De vacatures hulpprogramma zal voldoen aan het Base Definitions-volume van POSIX.1‐2008, sectie
12.2, utility Syntaxis Richtlijnen.

De volgende opties worden ondersteund:

l (De letter ell.) Geef meer informatie over elke vermelde baan. Dit
informatie omvat het taaknummer, de huidige taak, procesgroep-ID, status,
en de opdracht die de taak vormde.

p Geef alleen de proces-ID's weer voor de procesgroepleiders van de geselecteerde taken.

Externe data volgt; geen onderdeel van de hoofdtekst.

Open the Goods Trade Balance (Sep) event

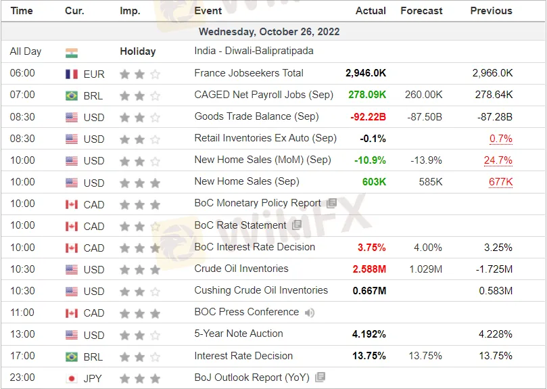256,116
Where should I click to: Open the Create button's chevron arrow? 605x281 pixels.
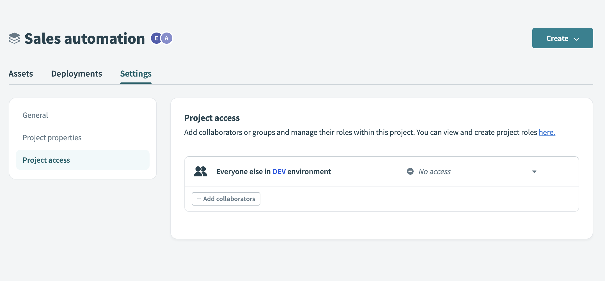click(576, 39)
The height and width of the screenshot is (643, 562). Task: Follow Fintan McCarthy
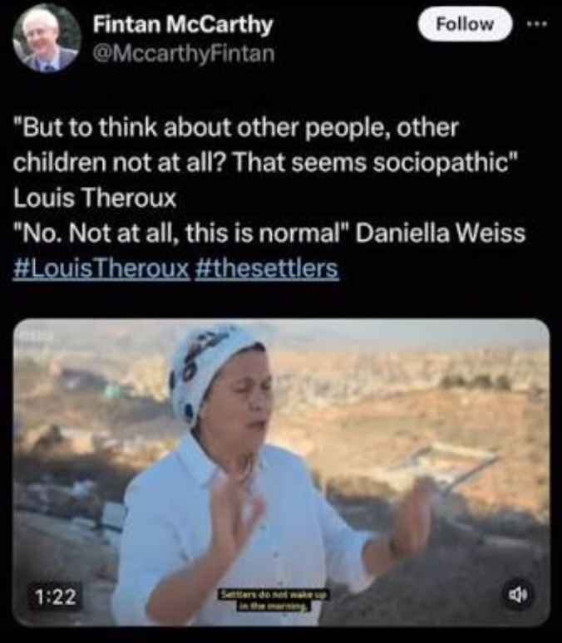pyautogui.click(x=465, y=24)
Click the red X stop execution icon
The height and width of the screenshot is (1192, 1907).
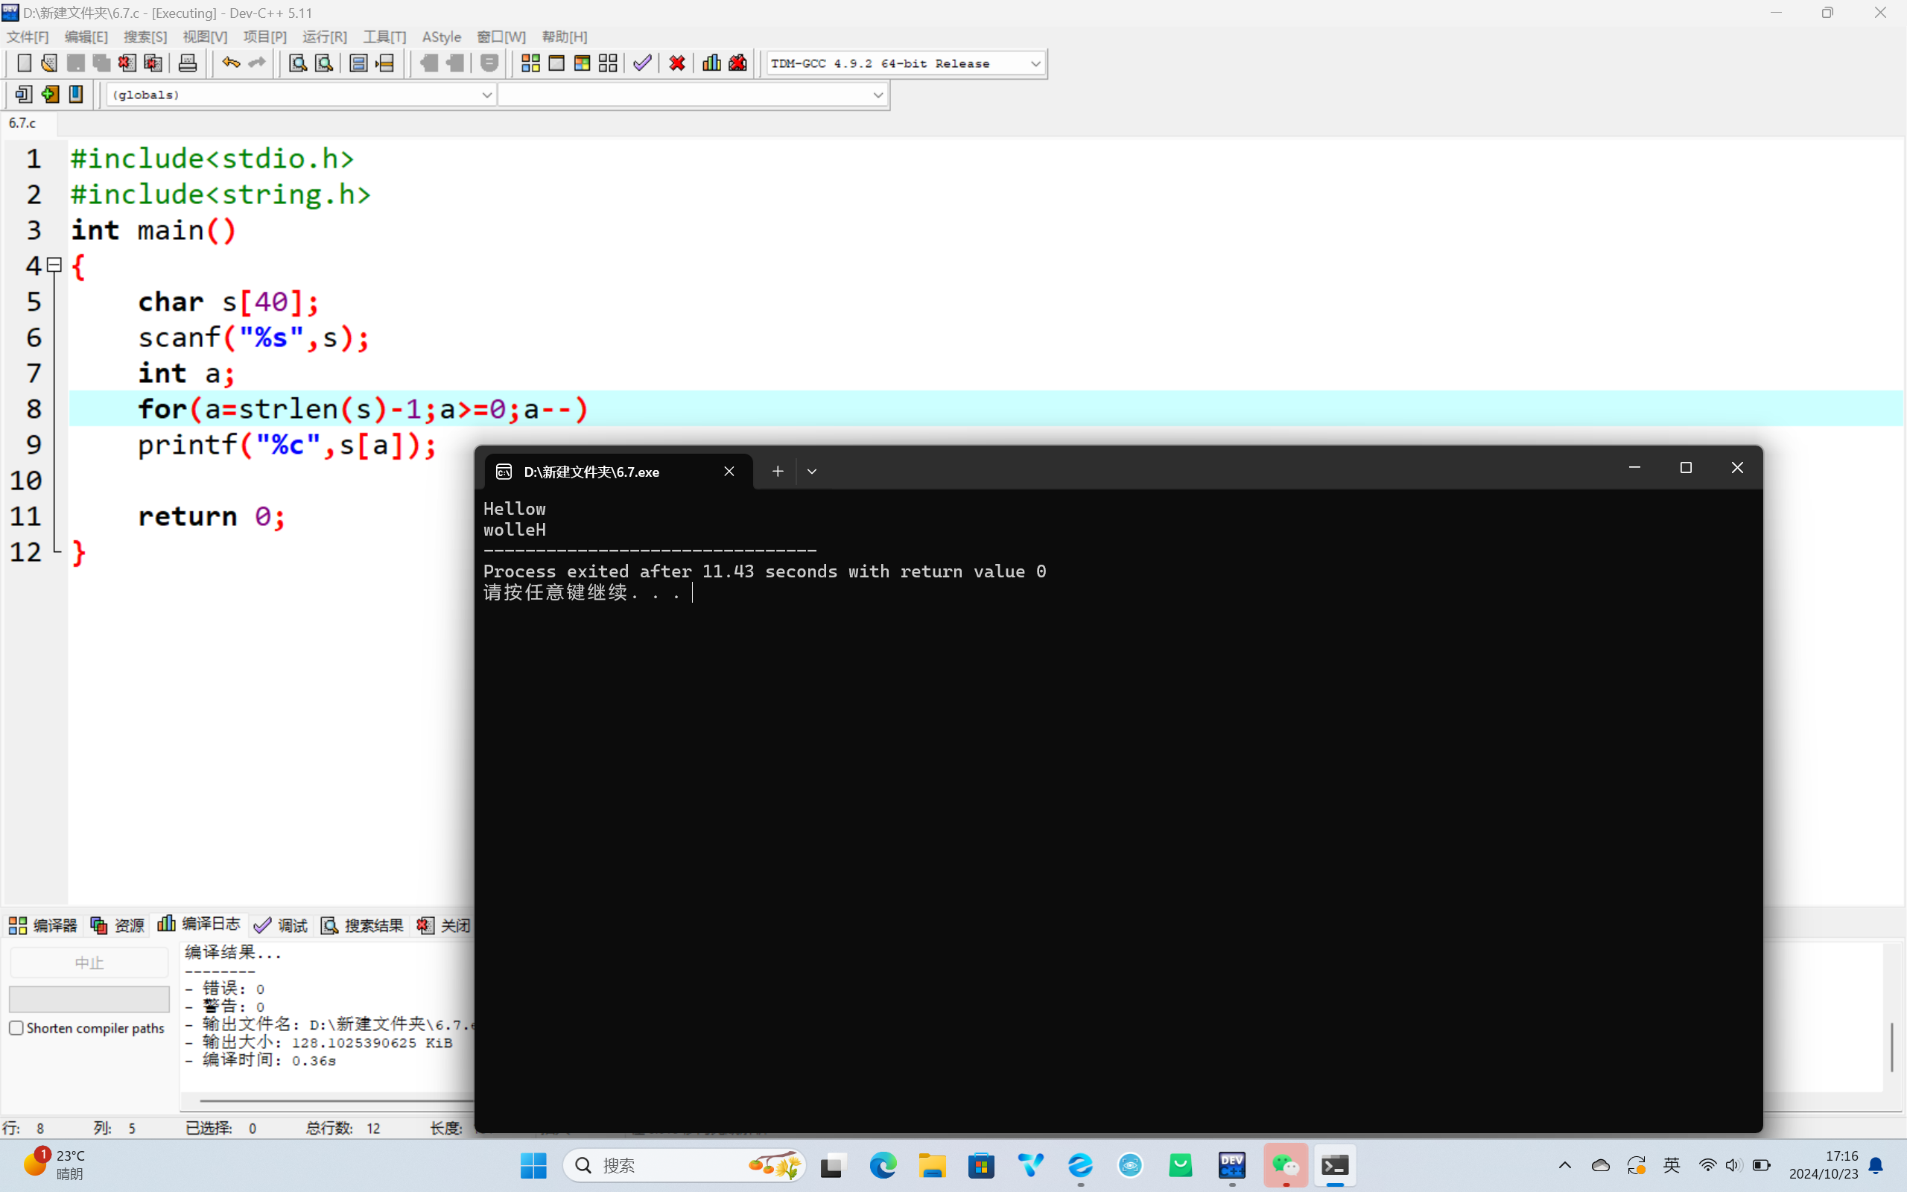(x=677, y=63)
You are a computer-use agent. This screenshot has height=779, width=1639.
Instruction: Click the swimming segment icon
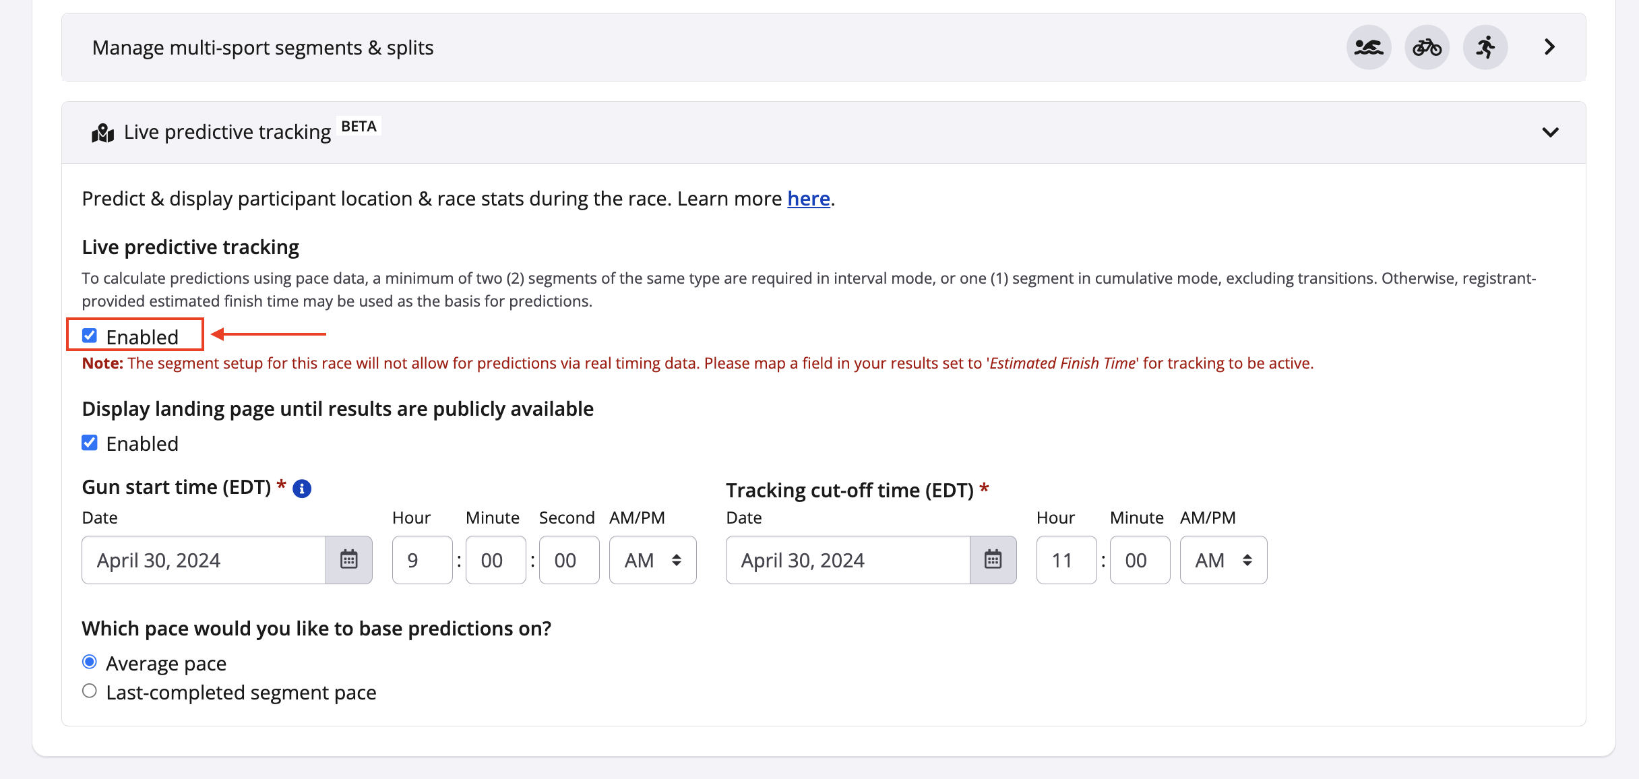tap(1369, 47)
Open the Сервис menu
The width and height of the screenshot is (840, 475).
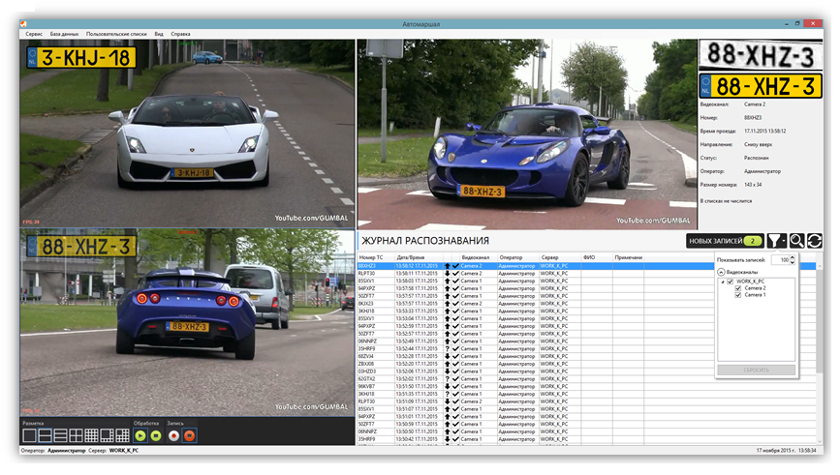point(33,34)
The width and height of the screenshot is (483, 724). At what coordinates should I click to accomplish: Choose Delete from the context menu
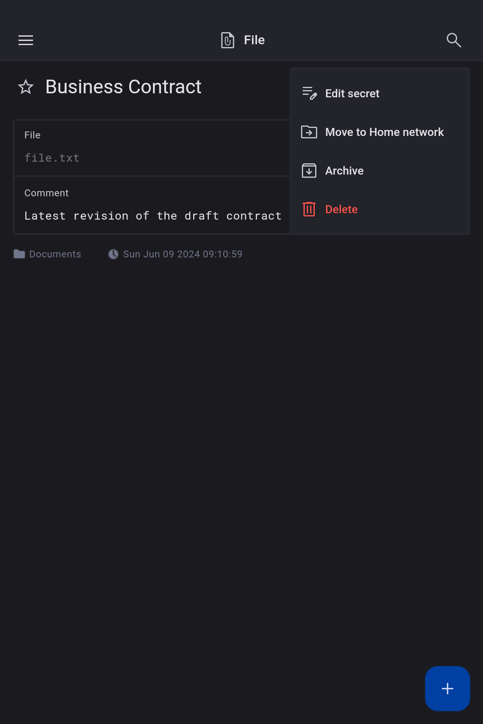point(341,210)

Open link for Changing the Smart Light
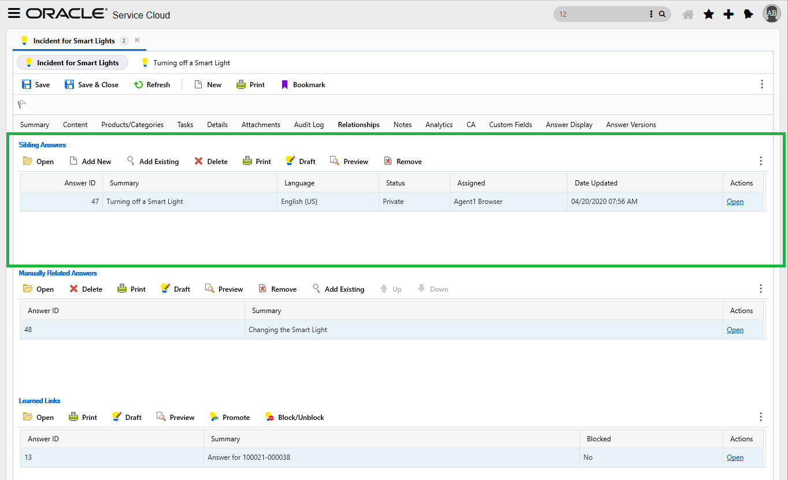click(x=735, y=330)
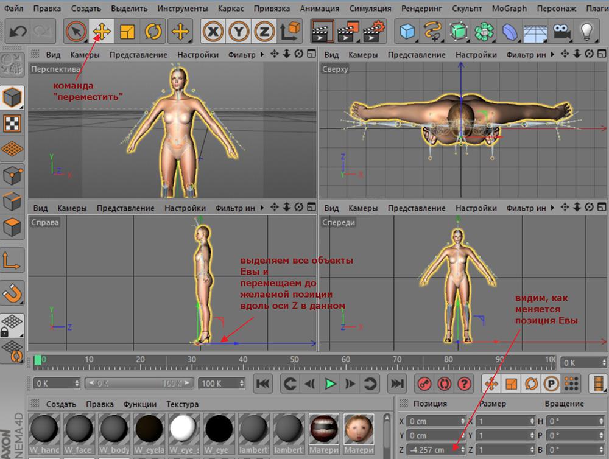Open Фильтр menu in Perspective viewport
Screen dimensions: 609x459
[242, 55]
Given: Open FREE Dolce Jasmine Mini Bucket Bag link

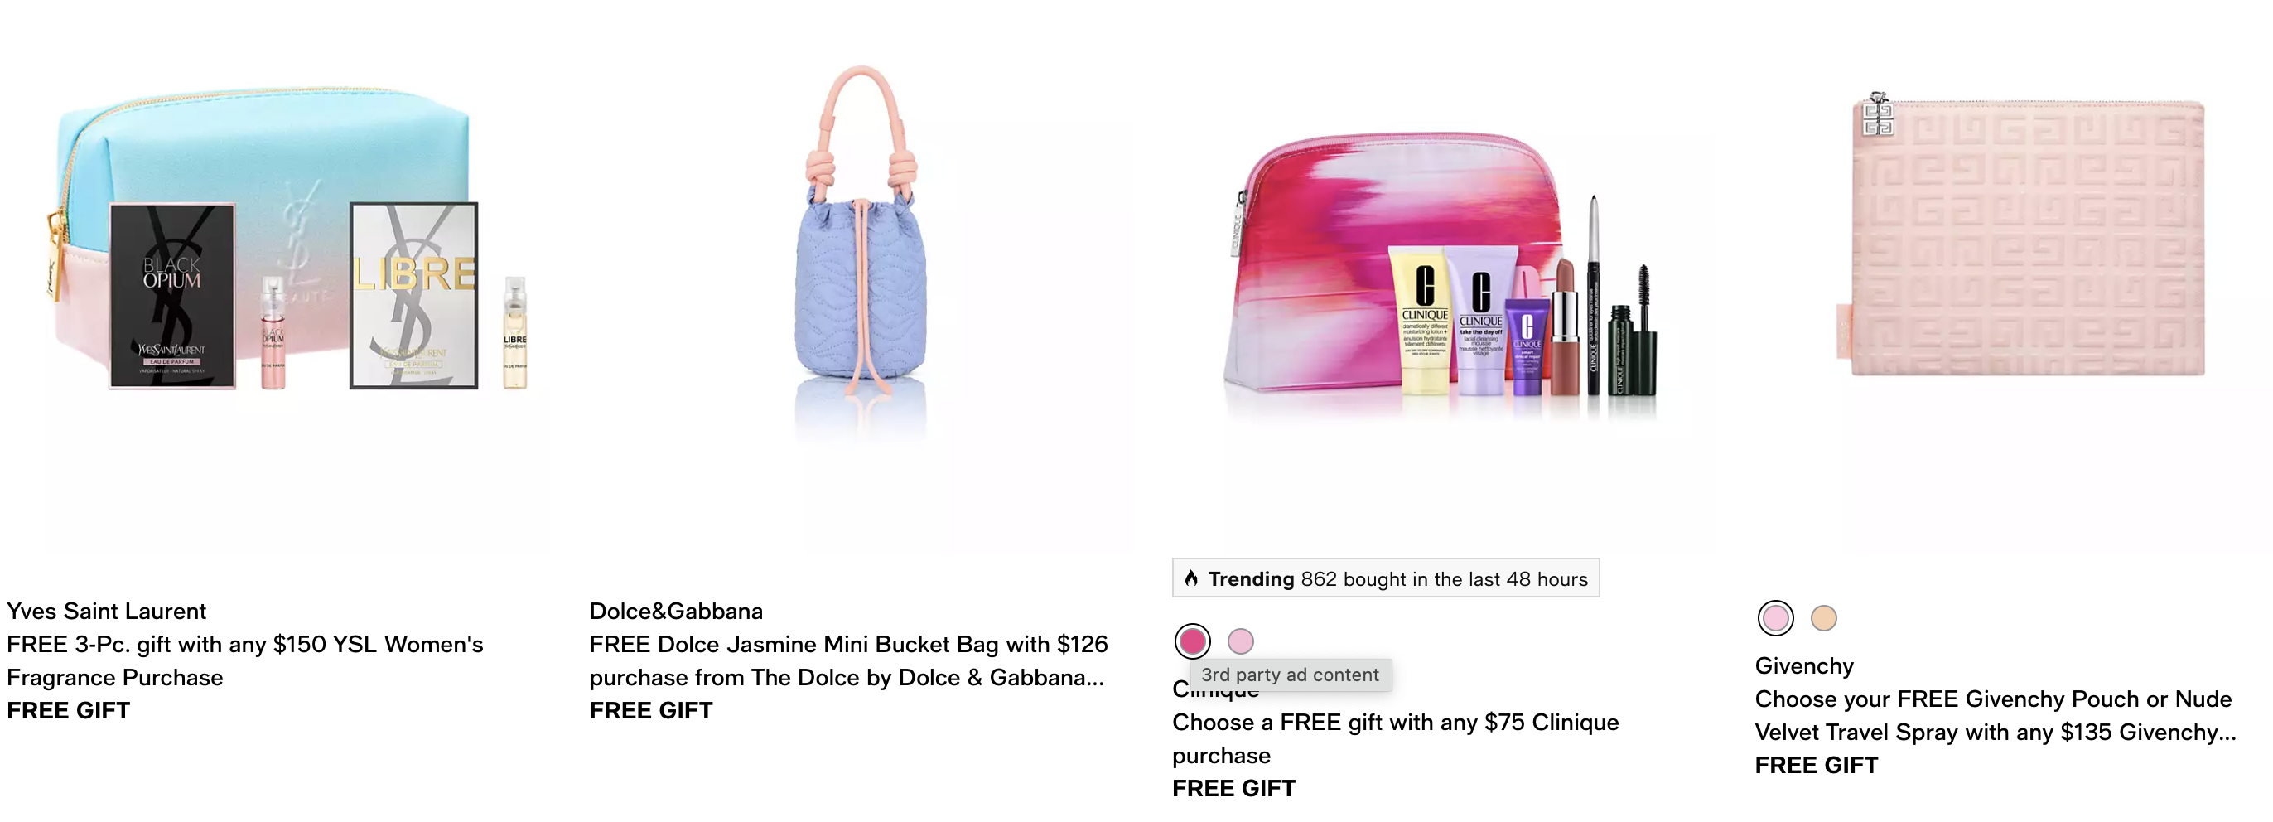Looking at the screenshot, I should [848, 660].
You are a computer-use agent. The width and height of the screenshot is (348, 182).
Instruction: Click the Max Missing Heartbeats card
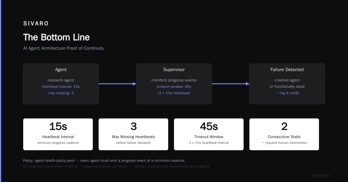point(133,134)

Standaard is de vacatures hulpprogramma geeft de status weer van alle gestopte lopende taken
achtergrondbanen en alle banen waarvan de status is gewijzigd en niet zijn gerapporteerd door de
schelp.

OPERANDEN


De volgende operand wordt ondersteund:

taak_id Specificeert de taken waarvoor de status moet worden weergegeven. Als Nee taak_id is
gegeven, wordt de statusinformatie voor alle taken weergegeven. Het formaat van
taak_id wordt beschreven in het volume Basisdefinities van POSIX.1‐2008, sectie
3.204, Jobomschrijving: Controle Jobomschrijving: ID.

STDIN


Niet gebruikt.

INVOER FILES


Geen.

MILIEU VARIABELEN


De volgende omgevingsvariabelen zijn van invloed op de uitvoering van: vacatures:

TAAL Geef een standaardwaarde op voor de internationaliseringsvariabelen die niet zijn ingesteld of
nul. (Zie het volume Basisdefinities van POSIX.1‐2008, sectie 8.2,
internationalisering Variabelen voor de prioriteit van internationalisering
variabelen die worden gebruikt om de waarden van landinstellingen te bepalen.)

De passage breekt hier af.